─── Material provided
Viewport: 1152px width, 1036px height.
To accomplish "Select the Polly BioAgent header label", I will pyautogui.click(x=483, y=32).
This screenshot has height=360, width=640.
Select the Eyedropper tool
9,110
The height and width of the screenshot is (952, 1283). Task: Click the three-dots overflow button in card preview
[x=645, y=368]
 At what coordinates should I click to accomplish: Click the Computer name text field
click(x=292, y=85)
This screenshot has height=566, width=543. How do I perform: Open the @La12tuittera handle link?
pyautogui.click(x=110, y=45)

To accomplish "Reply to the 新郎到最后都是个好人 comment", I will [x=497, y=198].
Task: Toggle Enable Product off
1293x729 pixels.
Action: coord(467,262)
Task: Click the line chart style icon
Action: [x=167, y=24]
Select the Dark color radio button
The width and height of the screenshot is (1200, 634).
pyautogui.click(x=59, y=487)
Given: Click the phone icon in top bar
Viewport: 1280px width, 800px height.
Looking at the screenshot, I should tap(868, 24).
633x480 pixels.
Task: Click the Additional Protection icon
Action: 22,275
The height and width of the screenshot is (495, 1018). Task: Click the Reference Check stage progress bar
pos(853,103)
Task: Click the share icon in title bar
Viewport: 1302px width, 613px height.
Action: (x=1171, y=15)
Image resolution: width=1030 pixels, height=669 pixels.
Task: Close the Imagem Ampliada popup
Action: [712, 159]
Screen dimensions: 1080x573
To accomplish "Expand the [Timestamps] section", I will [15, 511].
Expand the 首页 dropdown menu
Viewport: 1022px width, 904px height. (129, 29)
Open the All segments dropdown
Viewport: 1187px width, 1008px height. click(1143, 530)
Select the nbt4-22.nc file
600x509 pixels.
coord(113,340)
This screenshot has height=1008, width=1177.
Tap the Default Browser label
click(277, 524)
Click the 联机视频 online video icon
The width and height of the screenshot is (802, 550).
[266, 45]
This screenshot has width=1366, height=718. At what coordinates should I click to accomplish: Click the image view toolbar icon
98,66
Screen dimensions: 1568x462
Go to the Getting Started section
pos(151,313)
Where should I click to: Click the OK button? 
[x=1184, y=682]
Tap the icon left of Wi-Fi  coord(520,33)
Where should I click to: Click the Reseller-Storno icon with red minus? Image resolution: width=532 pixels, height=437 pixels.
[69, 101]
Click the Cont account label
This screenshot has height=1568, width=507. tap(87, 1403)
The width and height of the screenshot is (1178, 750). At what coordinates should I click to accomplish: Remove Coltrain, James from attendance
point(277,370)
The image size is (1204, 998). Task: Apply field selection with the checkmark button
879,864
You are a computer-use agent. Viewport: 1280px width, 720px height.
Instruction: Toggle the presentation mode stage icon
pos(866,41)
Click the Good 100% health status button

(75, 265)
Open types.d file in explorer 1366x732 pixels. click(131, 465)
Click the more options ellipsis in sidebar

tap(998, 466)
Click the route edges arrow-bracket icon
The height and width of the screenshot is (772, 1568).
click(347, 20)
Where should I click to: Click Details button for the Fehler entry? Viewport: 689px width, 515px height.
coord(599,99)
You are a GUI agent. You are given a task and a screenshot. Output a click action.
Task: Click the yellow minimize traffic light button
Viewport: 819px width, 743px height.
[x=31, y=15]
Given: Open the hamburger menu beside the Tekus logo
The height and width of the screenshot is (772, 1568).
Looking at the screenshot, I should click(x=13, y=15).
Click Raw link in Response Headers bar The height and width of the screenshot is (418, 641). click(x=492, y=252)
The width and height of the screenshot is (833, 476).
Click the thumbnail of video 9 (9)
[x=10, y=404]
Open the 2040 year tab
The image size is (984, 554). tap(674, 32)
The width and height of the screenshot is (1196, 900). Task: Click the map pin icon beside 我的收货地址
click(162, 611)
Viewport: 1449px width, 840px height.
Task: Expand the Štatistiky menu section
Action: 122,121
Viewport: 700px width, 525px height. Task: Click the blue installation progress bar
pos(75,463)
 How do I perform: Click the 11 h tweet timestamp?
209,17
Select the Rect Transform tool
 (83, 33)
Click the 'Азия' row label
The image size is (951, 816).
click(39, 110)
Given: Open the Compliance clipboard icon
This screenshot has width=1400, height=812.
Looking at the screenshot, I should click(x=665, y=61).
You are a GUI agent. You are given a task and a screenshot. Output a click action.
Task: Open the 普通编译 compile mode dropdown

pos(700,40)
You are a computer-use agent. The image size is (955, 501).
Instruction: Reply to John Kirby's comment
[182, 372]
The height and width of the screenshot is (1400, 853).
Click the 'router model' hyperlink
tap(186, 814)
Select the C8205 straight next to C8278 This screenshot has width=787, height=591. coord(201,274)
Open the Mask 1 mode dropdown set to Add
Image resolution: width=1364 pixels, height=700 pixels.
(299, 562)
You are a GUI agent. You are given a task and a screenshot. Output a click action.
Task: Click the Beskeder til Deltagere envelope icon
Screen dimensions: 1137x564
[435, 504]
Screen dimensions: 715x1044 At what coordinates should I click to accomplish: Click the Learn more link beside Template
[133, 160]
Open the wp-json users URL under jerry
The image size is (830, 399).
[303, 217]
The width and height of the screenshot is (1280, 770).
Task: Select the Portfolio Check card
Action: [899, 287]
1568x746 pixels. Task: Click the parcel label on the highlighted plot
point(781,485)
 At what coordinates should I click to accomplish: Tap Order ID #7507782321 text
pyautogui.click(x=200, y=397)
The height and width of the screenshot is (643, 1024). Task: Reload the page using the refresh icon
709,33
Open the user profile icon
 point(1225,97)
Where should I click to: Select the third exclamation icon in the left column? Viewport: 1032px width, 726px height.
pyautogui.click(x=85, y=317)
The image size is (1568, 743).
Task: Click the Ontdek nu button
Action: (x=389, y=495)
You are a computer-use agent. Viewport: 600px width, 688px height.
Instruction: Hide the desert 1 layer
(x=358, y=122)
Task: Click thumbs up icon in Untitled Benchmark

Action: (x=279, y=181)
──────
▸ Directions for this task:
Beginning at the line that holds "Where should I click to: Select", copy every line through the end of the entries exactly as given, and only those lines.

▸ Solution:
Where should I click to: Select the third exclamation icon in the left column? Viewport: 1032px width, 726px height.
pyautogui.click(x=85, y=317)
The image size is (1568, 743).
Task: Click the Ontdek nu button
Action: (x=389, y=495)
You are a computer-use agent. Viewport: 600px width, 688px height.
Instruction: Hide the desert 1 layer
(x=358, y=122)
Task: Click thumbs up icon in Untitled Benchmark

Action: (x=279, y=181)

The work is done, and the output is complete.